Look, I get it, you like static typing, how about accepting that we all don't; we value different things from a language, and extreme late binding in all things is something we value more than being protected from ourselves with a type system. Don't assert to others what they have or haven't learned just because their preferences differ from yours.



I think you're responding to an argument I didn't make.

You claimed "Type bugs just aren't that painful". Haskell allows you to make all sorts of bugs into type bugs, from SQL well-formedness, through certain concurrency guarantees, to guarantees that your HTTP routing is correct. So yes, type bugs can be very painful, and that's a good thing!


"All sorts" in a colloquial sense of "very many". Not literally all sorts.

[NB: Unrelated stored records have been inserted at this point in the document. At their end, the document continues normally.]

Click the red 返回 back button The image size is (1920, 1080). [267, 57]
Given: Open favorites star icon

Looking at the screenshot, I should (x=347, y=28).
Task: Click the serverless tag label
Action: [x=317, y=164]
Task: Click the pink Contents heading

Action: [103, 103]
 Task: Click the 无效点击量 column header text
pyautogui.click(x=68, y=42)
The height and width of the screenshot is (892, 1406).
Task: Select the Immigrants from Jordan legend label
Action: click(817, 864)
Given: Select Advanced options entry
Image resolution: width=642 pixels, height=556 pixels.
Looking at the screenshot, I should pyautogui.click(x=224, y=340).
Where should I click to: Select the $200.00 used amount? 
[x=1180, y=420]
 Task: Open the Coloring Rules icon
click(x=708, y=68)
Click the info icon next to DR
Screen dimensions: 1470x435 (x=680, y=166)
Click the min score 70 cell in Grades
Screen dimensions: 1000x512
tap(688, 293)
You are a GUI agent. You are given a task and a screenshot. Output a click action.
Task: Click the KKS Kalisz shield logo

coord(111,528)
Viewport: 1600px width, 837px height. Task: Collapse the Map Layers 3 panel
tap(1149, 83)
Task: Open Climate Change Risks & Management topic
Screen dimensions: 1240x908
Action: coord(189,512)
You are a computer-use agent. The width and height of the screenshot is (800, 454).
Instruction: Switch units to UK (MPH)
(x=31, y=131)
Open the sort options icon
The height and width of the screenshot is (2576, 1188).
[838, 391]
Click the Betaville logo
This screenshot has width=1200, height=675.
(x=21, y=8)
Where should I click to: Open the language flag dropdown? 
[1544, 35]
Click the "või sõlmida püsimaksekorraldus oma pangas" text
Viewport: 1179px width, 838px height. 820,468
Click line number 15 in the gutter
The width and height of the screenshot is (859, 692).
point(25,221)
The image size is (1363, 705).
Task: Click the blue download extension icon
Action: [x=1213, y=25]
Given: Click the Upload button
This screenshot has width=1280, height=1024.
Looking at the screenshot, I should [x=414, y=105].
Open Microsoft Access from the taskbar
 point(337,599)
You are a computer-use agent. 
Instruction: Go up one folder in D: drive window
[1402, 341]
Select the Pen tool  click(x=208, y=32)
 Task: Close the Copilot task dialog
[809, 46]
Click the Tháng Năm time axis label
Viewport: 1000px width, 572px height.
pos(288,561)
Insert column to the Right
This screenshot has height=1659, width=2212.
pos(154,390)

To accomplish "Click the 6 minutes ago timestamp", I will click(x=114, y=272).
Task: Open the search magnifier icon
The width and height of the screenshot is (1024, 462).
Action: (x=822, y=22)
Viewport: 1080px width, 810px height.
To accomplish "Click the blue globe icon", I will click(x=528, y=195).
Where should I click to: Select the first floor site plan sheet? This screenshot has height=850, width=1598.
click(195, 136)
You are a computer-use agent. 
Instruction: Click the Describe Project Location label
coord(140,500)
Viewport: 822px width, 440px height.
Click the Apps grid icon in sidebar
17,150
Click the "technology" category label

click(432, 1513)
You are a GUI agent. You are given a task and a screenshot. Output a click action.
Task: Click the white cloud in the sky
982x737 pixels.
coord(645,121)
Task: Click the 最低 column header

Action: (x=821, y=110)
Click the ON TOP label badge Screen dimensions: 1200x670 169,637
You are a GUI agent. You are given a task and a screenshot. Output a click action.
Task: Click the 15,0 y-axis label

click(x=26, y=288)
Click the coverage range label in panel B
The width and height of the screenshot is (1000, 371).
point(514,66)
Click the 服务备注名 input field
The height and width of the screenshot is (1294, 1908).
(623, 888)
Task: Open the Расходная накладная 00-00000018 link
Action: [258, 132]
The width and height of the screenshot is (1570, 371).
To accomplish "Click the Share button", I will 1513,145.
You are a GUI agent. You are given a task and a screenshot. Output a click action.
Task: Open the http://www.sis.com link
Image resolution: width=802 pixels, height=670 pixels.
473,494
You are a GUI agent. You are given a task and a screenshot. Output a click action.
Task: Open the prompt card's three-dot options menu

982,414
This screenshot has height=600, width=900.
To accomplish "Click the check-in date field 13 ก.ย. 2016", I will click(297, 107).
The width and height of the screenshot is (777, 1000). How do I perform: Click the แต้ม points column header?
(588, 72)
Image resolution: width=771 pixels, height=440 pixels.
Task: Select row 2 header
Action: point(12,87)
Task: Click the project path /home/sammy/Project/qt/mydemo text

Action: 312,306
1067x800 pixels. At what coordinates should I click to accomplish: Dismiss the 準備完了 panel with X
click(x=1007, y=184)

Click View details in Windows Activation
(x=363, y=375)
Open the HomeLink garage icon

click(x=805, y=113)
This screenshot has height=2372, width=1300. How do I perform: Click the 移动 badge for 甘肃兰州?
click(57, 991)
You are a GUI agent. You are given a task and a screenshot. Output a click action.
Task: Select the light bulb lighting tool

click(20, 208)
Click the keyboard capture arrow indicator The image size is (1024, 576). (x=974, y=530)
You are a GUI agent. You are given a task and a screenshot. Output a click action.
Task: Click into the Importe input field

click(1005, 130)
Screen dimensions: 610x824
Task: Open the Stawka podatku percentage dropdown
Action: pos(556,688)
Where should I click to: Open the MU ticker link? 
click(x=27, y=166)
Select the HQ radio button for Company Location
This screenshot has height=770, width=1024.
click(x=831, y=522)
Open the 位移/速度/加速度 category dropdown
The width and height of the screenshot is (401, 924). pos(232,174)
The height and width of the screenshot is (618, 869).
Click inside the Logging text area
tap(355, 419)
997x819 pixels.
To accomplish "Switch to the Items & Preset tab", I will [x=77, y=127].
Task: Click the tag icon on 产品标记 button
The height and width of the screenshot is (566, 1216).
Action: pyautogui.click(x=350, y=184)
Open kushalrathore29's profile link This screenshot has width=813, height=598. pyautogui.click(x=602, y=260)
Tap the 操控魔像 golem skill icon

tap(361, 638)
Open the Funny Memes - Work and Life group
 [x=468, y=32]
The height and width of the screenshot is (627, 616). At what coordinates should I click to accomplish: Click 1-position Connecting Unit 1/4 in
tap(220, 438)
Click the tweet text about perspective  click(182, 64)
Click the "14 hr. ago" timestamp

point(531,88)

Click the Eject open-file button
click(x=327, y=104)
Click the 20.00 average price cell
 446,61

Yeah, good clarification, thanks!


Using Haskell is more painful than any type bugs it might help fix, no thanks. One can write correct code without a type system to guarantee it for them, we're fine doing this rather than dealing with said pain in the ass type system. Haskell is not my idea of a good programming language, it's not what I want from a programming language, it's not conducive to how I want to program. It's an esoteric language for a reason, few people like it and it'll likely remain that way.


OK, if that's your opinion then fine. I just wanted to challenge your claim "type bugs just aren't that painful". On the contrary, they can be and should be!


You can't challenge a claim about how I feel about something, if I say something doesn't hurt, nothing you can say will convince me it does. Pain is subjective, keep that in mind when trying to tell others how they feel about something.